With that in mind, how will Vahid justify what may come next? Should they kill Eghbal? Should they demonstrate their moral superiority by letting him go? The climax unfolds at night in a ten-minute unbroken shot situated low to the ground, where Vahid and Shiva have tied their suspect. The van’s rear lights illuminate the scene in red, recalling the opening sequence in Goodfellas (1990). Like each scene in the film, there’s no accompanying score, just an unwavering commitment to this moment. Panahi’s direction is superb and immersive, making the 104-minute runtime race by, even if much of the film involves waiting and searching for confirmation. Finally, Vahid and Shiva, who have said goodbye to Hamid, Goli, and her future husband, resolve to let Eghbal go—or at least give him a fair chance to escape captivity. Their choice isn’t eye-for-an-eye vengeance; it denies viewers the catharsis of most Hollywood revenge films.

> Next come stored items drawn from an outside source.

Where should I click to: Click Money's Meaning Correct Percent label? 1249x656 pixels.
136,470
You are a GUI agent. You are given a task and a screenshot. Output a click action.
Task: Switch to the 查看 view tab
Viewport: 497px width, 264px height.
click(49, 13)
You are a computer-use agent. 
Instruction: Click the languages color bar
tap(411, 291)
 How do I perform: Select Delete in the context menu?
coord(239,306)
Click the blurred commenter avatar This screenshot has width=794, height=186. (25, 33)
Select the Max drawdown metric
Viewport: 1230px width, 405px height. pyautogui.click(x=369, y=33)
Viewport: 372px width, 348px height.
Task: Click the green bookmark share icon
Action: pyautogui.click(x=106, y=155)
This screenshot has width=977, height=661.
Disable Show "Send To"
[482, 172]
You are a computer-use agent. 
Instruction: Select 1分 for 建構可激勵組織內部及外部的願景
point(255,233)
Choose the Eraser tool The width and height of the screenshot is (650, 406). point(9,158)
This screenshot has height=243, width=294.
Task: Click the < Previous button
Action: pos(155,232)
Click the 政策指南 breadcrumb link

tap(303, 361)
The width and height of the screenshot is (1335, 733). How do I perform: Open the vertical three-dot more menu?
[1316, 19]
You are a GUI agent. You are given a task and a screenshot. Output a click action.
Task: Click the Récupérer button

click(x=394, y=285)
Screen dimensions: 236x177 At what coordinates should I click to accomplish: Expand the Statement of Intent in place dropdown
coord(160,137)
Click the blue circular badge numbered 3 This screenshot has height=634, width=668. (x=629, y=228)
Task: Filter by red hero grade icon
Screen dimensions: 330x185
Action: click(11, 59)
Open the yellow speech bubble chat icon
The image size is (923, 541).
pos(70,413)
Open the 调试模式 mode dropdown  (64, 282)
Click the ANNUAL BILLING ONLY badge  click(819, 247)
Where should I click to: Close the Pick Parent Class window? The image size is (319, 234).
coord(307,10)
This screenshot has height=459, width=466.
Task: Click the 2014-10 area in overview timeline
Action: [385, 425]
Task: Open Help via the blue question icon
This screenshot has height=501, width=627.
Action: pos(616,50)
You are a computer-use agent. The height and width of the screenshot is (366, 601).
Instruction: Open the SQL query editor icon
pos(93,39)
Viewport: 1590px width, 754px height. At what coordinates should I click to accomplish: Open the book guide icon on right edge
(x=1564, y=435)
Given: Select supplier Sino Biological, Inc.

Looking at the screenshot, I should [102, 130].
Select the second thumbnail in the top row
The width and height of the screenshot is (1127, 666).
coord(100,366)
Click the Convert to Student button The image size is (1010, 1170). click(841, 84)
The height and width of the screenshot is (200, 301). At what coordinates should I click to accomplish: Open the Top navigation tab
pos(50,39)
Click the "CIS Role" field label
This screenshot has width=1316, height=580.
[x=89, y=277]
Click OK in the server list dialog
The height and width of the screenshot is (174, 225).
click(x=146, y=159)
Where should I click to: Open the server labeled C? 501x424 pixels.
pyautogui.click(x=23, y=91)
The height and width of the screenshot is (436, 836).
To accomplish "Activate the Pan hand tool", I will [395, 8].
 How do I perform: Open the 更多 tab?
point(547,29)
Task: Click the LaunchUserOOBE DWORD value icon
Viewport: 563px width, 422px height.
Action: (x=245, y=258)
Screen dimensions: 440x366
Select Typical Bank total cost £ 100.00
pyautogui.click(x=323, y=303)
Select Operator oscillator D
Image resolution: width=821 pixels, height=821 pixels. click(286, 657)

Panahi’s final provocative flourish arrives in the coda, where Vahid arranges a trousseau and manages several people coming and going from his house. Just then, Vahid hears the sounds of Eghbal’s prosthetic leg again. The sound seems to come and go as Panahi points the camera at Vahid’s back. He stands, frozen. The film never confirms the sound’s origin, though Vahid’s reaction is enough to convey its effect. The question I had was whether the sound harkens to Edgar Allan Poe’s The Tell-Tale Heart, a phantom brought about by, in this case, the inescapable trauma of Vahid’s detention and torture, not to mention his fear that Eghbal may have died, or worse, may return for him. Or perhaps the sound was real, so the question becomes whether Eghbal, as promised under duress, will leave Vahid alone. Then again, maybe his presence is a subtle threat; maybe Eghbal wants Vahid to know that he knows where he lives. The moment’s uneasiness and chilling possibilities linger well after the end credits begin to roll.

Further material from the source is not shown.